Your task is to quote the records from their first line through the line containing "Task: Toggle the", with nothing added or left out.

----------

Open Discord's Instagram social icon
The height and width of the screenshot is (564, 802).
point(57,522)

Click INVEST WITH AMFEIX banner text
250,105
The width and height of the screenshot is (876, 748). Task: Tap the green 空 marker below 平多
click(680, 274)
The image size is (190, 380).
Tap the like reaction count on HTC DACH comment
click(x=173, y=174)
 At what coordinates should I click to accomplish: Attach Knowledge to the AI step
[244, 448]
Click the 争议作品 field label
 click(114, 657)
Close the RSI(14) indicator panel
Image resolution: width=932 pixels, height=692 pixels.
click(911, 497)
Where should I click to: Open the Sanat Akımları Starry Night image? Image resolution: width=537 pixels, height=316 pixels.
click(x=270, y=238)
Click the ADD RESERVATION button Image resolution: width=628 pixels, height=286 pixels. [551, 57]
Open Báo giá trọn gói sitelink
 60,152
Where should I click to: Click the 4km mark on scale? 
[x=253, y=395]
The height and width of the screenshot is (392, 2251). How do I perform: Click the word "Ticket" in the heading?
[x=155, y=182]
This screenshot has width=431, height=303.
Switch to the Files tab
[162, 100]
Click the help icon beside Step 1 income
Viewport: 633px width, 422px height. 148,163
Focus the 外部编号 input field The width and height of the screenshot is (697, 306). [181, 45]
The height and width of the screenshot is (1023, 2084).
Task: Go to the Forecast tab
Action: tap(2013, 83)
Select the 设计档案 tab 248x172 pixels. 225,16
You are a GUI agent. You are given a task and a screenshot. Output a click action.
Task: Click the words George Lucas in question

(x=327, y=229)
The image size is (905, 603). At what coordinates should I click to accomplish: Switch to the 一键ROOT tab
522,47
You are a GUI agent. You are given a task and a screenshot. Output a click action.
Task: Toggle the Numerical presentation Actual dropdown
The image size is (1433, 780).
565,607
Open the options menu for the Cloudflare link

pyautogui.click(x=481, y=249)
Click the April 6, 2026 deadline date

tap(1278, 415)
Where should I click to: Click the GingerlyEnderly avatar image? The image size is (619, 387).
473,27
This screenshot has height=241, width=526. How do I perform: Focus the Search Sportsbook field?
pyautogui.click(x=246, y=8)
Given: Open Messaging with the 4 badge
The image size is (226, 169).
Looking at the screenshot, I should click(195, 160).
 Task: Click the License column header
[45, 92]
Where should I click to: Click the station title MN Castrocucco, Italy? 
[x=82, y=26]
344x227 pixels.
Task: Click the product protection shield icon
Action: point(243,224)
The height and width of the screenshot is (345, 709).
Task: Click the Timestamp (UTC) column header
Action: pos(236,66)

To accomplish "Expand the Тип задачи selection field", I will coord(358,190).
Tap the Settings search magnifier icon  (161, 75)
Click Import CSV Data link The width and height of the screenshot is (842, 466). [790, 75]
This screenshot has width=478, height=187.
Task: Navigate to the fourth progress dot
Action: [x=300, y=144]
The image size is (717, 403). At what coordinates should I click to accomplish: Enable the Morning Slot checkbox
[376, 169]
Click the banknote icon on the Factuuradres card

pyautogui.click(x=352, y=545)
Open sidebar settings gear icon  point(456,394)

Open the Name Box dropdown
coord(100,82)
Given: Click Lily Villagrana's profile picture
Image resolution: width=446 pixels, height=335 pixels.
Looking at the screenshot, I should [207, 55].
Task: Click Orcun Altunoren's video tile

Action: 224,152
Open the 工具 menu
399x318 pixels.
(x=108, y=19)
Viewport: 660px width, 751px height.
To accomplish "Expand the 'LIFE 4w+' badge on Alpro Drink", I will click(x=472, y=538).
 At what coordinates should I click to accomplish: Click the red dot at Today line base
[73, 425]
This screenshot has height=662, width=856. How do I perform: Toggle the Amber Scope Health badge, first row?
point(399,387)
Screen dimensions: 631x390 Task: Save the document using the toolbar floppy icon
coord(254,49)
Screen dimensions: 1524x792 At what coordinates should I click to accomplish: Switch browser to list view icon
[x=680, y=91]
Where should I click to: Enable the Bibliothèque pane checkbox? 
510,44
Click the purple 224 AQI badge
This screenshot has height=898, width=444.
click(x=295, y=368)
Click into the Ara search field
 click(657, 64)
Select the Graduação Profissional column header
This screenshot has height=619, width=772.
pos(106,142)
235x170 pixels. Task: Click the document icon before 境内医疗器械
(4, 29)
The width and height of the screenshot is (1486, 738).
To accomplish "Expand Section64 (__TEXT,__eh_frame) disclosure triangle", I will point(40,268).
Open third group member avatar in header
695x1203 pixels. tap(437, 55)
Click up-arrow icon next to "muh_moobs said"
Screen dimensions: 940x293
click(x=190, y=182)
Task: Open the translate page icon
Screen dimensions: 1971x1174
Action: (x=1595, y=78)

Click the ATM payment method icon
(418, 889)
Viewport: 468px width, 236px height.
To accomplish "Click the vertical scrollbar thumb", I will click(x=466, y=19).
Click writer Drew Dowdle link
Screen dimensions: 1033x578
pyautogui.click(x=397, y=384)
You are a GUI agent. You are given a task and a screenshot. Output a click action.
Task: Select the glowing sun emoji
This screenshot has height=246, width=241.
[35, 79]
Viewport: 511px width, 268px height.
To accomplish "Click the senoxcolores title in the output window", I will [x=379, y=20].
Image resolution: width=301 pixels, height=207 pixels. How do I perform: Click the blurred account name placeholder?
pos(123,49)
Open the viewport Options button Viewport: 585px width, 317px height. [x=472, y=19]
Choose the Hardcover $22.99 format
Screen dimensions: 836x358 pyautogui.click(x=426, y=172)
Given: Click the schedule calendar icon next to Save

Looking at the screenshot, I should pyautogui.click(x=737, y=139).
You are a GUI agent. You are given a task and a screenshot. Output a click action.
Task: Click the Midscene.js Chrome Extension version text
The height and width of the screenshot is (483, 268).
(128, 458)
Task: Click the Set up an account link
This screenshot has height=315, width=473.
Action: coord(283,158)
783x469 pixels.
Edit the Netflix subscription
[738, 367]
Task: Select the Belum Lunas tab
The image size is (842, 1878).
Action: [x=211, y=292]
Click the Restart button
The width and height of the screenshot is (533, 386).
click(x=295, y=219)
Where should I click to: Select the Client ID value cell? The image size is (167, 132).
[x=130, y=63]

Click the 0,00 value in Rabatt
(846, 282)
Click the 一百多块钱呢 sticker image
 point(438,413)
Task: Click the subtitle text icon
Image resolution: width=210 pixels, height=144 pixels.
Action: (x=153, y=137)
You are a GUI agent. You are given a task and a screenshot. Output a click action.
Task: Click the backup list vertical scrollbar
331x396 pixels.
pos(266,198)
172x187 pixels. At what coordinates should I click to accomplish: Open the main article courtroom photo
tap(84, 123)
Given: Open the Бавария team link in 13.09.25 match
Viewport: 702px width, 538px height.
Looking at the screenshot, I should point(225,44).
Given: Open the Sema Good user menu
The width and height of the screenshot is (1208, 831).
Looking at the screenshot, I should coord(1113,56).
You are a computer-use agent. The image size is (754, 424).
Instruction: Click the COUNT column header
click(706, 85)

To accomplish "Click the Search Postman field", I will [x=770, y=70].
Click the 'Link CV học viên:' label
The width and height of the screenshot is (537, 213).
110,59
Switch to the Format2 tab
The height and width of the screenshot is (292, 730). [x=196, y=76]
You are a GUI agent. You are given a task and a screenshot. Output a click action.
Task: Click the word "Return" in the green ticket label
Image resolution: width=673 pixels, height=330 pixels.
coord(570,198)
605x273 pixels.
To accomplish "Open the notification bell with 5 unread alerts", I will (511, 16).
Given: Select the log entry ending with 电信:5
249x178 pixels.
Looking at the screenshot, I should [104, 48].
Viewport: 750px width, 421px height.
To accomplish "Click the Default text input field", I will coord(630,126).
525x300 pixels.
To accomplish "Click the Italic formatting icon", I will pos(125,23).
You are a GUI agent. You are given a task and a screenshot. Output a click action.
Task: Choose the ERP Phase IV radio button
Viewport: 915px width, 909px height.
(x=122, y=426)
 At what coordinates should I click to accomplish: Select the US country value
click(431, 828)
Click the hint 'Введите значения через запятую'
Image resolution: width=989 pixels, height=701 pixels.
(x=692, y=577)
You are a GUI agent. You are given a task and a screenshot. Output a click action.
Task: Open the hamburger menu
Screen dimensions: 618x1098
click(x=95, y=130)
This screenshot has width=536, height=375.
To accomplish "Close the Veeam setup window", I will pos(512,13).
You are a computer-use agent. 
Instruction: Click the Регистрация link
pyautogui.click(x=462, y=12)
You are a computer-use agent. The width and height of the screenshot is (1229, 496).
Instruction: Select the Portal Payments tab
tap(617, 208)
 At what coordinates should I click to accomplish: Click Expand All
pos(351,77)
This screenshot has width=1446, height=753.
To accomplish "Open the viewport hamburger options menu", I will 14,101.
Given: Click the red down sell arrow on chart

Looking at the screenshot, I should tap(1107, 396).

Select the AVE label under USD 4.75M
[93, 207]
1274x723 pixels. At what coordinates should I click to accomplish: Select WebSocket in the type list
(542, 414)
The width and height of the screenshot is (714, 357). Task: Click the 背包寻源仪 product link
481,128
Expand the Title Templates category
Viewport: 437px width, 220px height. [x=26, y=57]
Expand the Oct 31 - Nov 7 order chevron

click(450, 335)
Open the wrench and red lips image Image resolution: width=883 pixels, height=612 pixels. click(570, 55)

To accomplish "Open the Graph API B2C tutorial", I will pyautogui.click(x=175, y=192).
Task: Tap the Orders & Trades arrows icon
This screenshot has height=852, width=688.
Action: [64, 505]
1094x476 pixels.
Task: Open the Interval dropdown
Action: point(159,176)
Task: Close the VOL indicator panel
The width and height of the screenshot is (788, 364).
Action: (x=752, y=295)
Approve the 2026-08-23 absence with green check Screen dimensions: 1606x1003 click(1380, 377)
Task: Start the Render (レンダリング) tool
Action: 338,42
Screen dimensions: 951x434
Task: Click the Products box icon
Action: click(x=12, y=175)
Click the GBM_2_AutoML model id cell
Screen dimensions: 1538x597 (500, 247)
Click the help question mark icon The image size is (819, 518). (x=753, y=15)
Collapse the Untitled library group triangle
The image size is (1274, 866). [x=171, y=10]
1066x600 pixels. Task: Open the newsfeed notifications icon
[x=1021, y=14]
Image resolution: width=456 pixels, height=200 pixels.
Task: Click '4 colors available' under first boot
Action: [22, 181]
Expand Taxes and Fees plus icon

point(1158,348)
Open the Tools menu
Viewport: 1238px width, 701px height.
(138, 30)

----------

- [ANSWER TO THIS TASK]:
Open Discord's Instagram social icon
The height and width of the screenshot is (564, 802).
point(57,522)

Click INVEST WITH AMFEIX banner text
250,105
The width and height of the screenshot is (876, 748). Task: Tap the green 空 marker below 平多
click(680, 274)
The image size is (190, 380).
Tap the like reaction count on HTC DACH comment
click(x=173, y=174)
 At what coordinates should I click to accomplish: Attach Knowledge to the AI step
[244, 448]
Click the 争议作品 field label
 click(114, 657)
Close the RSI(14) indicator panel
Image resolution: width=932 pixels, height=692 pixels.
click(911, 497)
Where should I click to: Open the Sanat Akımları Starry Night image? Image resolution: width=537 pixels, height=316 pixels.
click(x=270, y=238)
Click the ADD RESERVATION button Image resolution: width=628 pixels, height=286 pixels. [551, 57]
Open Báo giá trọn gói sitelink
 60,152
Where should I click to: Click the 4km mark on scale? 
[x=253, y=395]
The height and width of the screenshot is (392, 2251). How do I perform: Click the word "Ticket" in the heading?
[x=155, y=182]
This screenshot has width=431, height=303.
Switch to the Files tab
[162, 100]
Click the help icon beside Step 1 income
Viewport: 633px width, 422px height. 148,163
Focus the 外部编号 input field The width and height of the screenshot is (697, 306). [181, 45]
The height and width of the screenshot is (1023, 2084).
Task: Go to the Forecast tab
Action: tap(2013, 83)
Select the 设计档案 tab 248x172 pixels. 225,16
You are a GUI agent. You are given a task and a screenshot. Output a click action.
Task: Click the words George Lucas in question

(x=327, y=229)
The image size is (905, 603). At what coordinates should I click to accomplish: Switch to the 一键ROOT tab
522,47
You are a GUI agent. You are given a task and a screenshot. Output a click action.
Task: Toggle the Numerical presentation Actual dropdown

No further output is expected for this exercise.